== Exercise goal ==
Reproduce each of the following items word for word, leaving out the pictures.
══ Data supplied
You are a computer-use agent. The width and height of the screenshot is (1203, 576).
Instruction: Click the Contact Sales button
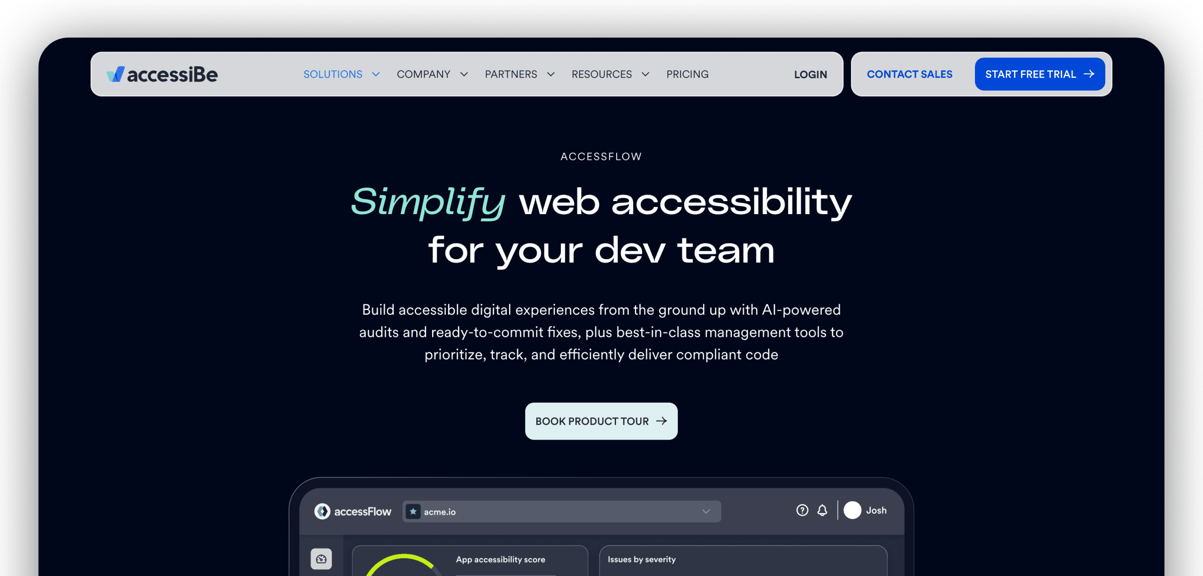point(909,74)
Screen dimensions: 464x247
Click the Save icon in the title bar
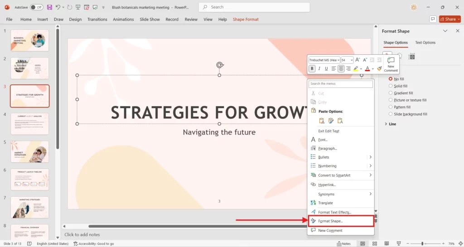(49, 7)
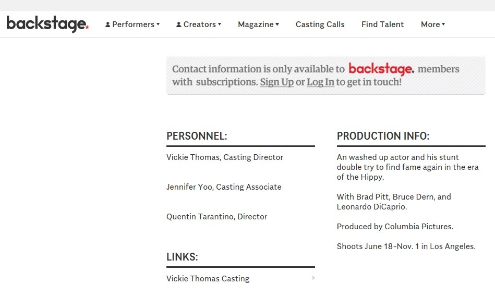
Task: Click the PRODUCTION INFO heading
Action: point(383,136)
════
== Complete output ==
You are a computer-use agent. The width and height of the screenshot is (1203, 576).
Instruction: Click the Contact Sales button
point(909,74)
Screen dimensions: 464x247
Click the Save icon in the title bar
(49, 7)
Task: Click the PRODUCTION INFO heading
Action: point(383,136)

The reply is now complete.